RICHIESTA SCRITTA 1:
Ripeti, dall'estratto su Daniel Roseberry, il tratto che va da "Daniel Roseberry, texano" fino a "bravo ragazzo, insomma.".
RICHIESTA SCRITTA 2:
Nell'estratto su Daniel Roseberry, elenca gli aggettivi che seguono le parole «Quindi sono davvero».

ESTRATTO DEL DOCUMENTO:
■ ■ ■ ■ ■ ■ ■

Daniel Roseberry, texano Vergine

È un grandissimo lavoratore: «Sono della Vergine come Elsa Schiaparelli. Ma in più ho l’ascendente Vergine, pianeti in Vergine: una tripla Vergine. Tutto terra e fuoco, né acqua né aria nella mia carta astrale. Quindi sono davvero pratico, pragmatico, strategico, analitico e perfezionista. I miei punti di forza? Sono romantico, fantasioso e divertente. E le debolezze sono eccessive, autodistruttive e inconsapevoli». Dai saldi princìpi morali si intuisce che è figlio di un’artista e di un pastore (lui dice «prete»), professione abbracciata anche da uno dei suoi fratelli. È nato nella sana e affidabile provincia texana, a Plano, non lontano da Dallas. Un bravo ragazzo, insomma.

■ ■ ■ ■ ■ ■ ■

Dati sulla posizione di parole ed elementi:
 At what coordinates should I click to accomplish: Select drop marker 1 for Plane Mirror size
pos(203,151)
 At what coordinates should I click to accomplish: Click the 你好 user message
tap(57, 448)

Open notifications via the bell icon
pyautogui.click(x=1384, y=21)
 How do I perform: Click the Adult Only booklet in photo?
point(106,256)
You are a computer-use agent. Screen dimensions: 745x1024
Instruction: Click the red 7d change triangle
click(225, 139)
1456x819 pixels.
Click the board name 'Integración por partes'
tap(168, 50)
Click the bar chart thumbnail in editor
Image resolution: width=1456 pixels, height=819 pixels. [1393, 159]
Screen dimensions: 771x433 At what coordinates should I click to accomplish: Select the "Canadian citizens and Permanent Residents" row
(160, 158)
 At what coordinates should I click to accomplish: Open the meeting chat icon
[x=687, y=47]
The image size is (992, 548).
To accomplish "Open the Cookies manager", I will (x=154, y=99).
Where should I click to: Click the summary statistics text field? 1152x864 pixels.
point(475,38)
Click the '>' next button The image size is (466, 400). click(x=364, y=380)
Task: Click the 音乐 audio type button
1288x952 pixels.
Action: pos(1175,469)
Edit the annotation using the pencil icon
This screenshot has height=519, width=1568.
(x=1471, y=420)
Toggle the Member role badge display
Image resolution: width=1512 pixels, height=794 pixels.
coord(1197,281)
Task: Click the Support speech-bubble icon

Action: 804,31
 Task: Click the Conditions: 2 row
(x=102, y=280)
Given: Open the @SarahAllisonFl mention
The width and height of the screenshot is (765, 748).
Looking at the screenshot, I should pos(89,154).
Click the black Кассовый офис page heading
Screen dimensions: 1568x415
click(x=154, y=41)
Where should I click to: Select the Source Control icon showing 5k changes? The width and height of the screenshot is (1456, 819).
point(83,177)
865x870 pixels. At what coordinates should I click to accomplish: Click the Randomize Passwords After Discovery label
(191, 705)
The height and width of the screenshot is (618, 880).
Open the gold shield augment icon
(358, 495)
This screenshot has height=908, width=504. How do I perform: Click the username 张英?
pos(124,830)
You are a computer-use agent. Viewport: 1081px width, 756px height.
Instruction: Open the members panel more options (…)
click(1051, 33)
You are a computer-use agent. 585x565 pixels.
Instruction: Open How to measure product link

■ ■ ■ ■ ■ ■ ■

RISPOSTA 1:
Daniel Roseberry, texano Vergine

È un grandissimo lavoratore: «Sono della Vergine come Elsa Schiaparelli. Ma in più ho l’ascendente Vergine, pianeti in Vergine: una tripla Vergine. Tutto terra e fuoco, né acqua né aria nella mia carta astrale. Quindi sono davvero pratico, pragmatico, strategico, analitico e perfezionista. I miei punti di forza? Sono romantico, fantasioso e divertente. E le debolezze sono eccessive, autodistruttive e inconsapevoli». Dai saldi princìpi morali si intuisce che è figlio di un’artista e di un pastore (lui dice «prete»), professione abbracciata anche da uno dei suoi fratelli. È nato nella sana e affidabile provincia texana, a Plano, non lontano da Dallas. Un bravo ragazzo, insomma.

RISPOSTA 2:
pratico, pragmatico, strategico, analitico, perfezionista